Sosyal gerçekçi sinemanın yaşayan ustası Ken Loach, 2019 yapımı Sorry We Missed You (Üzgünüz, size ulaşamadık) filmiyle günümüz işçi sınıfının görünmez yaralarını bir kez daha perdeye taşıyor. Ben, Daniel Blake (2016) ile İngiltere’deki sosyal güvenlik sisteminin yarattığı adaletsizliği tartışmaya açan Loach, bu kez de “gig economy” yani parça başı iş düzeninin yarattığı sömürüye odaklanıyor.

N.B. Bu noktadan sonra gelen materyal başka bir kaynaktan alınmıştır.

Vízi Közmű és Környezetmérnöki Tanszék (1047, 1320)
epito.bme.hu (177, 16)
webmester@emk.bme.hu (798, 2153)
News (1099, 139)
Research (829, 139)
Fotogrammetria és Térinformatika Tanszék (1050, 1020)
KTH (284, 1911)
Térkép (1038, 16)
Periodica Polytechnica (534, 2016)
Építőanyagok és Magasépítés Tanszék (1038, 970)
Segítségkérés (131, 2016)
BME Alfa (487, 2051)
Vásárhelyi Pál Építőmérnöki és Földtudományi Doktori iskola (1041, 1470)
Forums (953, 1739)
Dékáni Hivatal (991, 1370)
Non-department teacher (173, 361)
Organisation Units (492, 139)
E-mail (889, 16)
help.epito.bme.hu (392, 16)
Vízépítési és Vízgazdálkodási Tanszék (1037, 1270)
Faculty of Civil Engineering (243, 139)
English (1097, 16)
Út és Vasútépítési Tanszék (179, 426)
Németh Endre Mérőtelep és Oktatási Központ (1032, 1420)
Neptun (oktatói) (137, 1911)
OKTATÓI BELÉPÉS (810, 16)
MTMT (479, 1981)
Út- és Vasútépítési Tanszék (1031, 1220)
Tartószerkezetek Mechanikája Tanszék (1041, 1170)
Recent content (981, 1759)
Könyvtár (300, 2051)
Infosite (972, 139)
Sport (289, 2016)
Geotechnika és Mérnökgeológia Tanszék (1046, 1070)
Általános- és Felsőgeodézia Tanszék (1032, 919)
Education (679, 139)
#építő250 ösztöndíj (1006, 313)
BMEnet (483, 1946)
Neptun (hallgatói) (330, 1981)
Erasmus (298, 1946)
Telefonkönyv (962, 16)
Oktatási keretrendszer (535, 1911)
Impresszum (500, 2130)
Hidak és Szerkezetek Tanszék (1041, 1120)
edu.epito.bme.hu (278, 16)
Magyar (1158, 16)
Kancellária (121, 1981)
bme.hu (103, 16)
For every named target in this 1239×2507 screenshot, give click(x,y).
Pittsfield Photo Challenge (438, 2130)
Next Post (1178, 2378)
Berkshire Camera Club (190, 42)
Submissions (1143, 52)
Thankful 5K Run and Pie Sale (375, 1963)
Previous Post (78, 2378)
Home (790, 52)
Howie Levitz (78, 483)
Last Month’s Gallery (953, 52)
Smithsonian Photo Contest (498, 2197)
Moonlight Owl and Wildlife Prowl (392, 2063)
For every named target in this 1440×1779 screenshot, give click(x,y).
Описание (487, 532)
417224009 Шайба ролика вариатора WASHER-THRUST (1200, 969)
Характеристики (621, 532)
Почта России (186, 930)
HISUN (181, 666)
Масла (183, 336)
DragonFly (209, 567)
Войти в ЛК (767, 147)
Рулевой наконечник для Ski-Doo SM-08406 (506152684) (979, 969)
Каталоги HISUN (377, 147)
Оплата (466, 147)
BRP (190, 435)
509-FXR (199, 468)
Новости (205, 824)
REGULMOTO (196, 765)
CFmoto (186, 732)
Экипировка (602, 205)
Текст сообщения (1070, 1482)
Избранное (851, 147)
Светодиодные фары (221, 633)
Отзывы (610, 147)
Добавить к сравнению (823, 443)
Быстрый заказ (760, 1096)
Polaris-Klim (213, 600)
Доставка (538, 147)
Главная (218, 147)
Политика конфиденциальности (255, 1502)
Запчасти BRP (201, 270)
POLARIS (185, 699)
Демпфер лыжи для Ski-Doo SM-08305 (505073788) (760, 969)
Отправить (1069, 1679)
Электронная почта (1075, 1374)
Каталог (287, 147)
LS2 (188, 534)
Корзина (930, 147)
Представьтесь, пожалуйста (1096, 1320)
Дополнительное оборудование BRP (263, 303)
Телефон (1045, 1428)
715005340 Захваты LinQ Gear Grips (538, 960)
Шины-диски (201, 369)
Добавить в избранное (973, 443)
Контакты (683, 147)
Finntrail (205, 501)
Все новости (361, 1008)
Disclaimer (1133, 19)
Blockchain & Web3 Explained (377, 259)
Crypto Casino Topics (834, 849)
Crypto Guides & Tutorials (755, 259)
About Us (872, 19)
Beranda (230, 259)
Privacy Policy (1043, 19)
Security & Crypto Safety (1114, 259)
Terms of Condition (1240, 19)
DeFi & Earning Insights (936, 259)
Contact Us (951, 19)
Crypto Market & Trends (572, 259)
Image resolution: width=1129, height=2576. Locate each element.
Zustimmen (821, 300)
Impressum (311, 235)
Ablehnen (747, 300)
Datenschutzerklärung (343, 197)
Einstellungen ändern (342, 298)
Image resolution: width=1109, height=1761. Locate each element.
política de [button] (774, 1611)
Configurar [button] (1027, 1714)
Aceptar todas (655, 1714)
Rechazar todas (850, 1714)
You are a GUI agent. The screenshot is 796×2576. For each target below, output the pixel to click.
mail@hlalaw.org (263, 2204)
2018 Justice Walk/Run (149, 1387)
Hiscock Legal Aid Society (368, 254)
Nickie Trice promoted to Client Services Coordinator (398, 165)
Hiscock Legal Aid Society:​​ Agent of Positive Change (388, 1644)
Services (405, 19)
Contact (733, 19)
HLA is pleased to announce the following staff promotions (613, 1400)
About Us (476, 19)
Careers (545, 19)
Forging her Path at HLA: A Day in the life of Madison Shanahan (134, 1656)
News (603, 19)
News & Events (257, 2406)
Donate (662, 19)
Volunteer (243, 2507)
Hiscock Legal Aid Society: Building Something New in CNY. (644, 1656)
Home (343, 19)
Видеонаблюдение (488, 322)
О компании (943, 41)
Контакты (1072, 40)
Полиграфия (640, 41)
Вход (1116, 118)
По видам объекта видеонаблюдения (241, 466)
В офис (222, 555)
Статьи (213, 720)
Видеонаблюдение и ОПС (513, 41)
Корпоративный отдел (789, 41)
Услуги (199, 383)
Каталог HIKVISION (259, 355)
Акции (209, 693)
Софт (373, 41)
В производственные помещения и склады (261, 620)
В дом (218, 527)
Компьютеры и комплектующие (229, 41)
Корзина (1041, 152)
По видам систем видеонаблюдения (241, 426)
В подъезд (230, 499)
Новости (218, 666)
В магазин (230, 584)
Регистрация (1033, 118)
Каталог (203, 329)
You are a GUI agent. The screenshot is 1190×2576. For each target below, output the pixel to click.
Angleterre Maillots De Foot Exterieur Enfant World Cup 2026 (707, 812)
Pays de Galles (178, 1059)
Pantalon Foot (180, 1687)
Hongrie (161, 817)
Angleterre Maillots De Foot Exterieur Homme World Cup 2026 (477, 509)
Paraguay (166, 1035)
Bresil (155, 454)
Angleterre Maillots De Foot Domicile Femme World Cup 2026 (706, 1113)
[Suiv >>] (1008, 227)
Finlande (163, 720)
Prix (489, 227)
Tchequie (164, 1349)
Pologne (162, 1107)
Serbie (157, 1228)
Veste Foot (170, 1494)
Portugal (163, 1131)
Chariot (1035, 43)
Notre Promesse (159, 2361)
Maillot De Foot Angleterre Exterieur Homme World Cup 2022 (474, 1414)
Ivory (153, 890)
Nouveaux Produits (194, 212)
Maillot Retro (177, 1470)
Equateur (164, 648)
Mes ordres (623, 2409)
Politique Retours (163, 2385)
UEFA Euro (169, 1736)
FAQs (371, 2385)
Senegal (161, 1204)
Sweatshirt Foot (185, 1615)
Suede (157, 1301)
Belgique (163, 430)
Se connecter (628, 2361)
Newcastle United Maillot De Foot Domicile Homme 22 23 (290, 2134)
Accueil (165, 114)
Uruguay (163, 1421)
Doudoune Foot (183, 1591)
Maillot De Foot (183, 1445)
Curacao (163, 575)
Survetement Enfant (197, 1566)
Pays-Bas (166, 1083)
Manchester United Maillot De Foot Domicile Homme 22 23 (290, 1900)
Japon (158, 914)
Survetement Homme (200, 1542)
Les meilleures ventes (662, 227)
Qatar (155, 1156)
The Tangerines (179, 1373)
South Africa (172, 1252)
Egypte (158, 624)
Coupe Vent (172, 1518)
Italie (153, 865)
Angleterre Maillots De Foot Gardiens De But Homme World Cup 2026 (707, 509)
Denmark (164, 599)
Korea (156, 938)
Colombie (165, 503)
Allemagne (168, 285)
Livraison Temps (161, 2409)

Film, İngiltere’nin Newcastle kentinde yaşayan Turner ailesinin hikâyesini anlatıyor. Baba Ricky, borçlarını kapatıp ailesini daha iyi bir yaşama kavuşturma umuduyla kuryelik işine girer. “Kendi işinin patronun olacaksın” vaadiyle sunulan bu iş, aslında Ricky’yi ağır bir borcun ve insafsız bir çalışma düzeninin içine sürükler. Anne Abby ise yaşlı ve hasta bireylere bakım hizmeti vermektedir, ancak kendi emeğinin karşılığını hiçbir zaman tam olarak alamaz.

Çocukları Seb ve Liza Jane ise bu ağır yükün sessiz tanıklarıdır. Baba evde yoktur, anne sürekli yorgundur, aile giderek çözülmeye başlar. Loach, aile bireylerinin her birini neoliberal düzenin farklı cephelerinde sıkışmış karakterler olarak kurgular.

Neoliberal Masalın Çöküşü

Ricky’ye verilen “kendi işinin patronun olacaksın” sözü, aslında modern kapitalizmin en büyük yalanlarından biridir. Kamyonetini bankaya borçlanarak alır, sigortasız çalışır, hastalanma ya da izin alma gibi hakları yoktur. Loach, bu sistemin işçiyi bir makineye indirgediğini, insanlığını elinden aldığını gözler önüne serer filmde. Abby’nin bakım işindeki koşulları da aynı sömürüyü başka bir cepheden göstermektedir: görünmeyen, değeri bilinmeyen ve duygusal yükü ağır olan emeği.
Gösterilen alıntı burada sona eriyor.